# Cancelling out a root function of y

• Jul 3rd 2011, 12:37 AM
Srengam
Cancelling out a root function of y
Hi there,

I've got an equation and I need to find the value of $y$. I've been able to get $y$ on it's own side of the equation but am stuck on the last steps. The left side of the equation is $y^{\frac{1}{4}}$ and I have then used the rule for powers to achieve $\sqrt[4]{y}$ but I don't know what I need to do now to both sides of the equation to get $y$ on it's own.

Many thanks.
• Jul 3rd 2011, 12:46 AM
Re: Cancelling out a root function of y
can you post the equation please?
• Jul 3rd 2011, 12:48 AM
Srengam
Re: Cancelling out a root function of y
I did think that the power of 4 would do it, but Mathcad isn't giving me $y$ on it's own.

I'm starting to think I may have made an error in Mathcad.

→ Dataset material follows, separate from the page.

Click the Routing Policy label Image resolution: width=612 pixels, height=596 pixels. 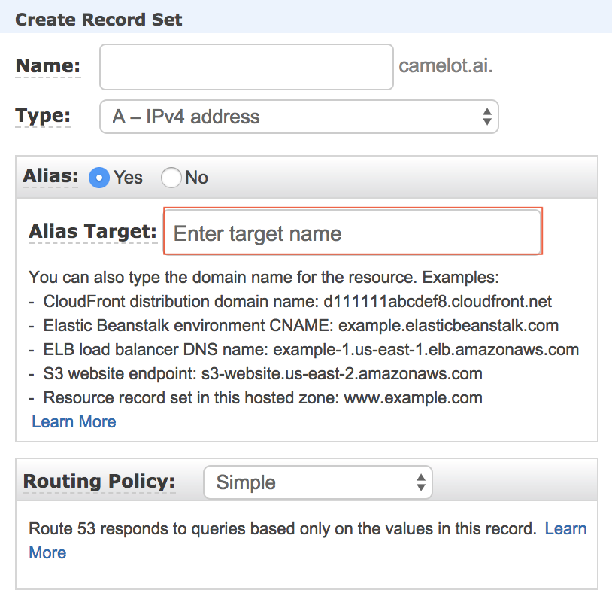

Would somebody please confirm if $(\sqrt[4]{y})^{4}=y$

Many thanks.
• Jul 3rd 2011, 12:52 AM
Srengam
Re: Cancelling out a root function of y
Quote:

can you post the equation please?

Hi, the original equation is

$\frac{-2}{y^{\frac{1}{4}}}=-(2e^{x}-e^{-2x})^{-\frac{1}{2}}+\frac{1}{2}$

Thanks.
• Jul 3rd 2011, 01:02 AM
Srengam
Re: Cancelling out a root function of y
So far I've got

$\frac{-2}{y^{\frac{1}{4}}}=-(2e^{x}-e^{-2x})^{-\frac{1}{2}}+\frac{1}{2}$

$-2=y^{\frac{1}{4}}[-(2e^{x}-e^{-2x})^{-\frac{1}{2}}+\frac{1}{2}]$

$y^{\frac{1}{4}}=\frac{-2}{-(2e^{x}-e^{-2x})^{-\frac{1}{2}}+\frac{1}{2}}$
• Jul 3rd 2011, 01:13 AM
Srengam
Re: Cancelling out a root function of y
Would the next step be

$y=[\frac{-2}{-(2e^{x}-e^{-2x})^{-\frac{1}{2}}+\frac{1}{2}}]^{4}$

Thanks.
• Jul 3rd 2011, 01:21 AM
elieh
Re: Cancelling out a root function of y
$(\sqrt[4]{y})^{4}=y$

This is correct
A quick and easy way to check is to give y a value and check.

so
let y = 1000

$(\sqrt[4]{1000})^{4}$ put this in your calculator to check, and you should get 1000.
• Jul 3rd 2011, 02:54 AM
Srengam
Re: Cancelling out a root function of y
Thanks for confirming, I've been able to complete the problem.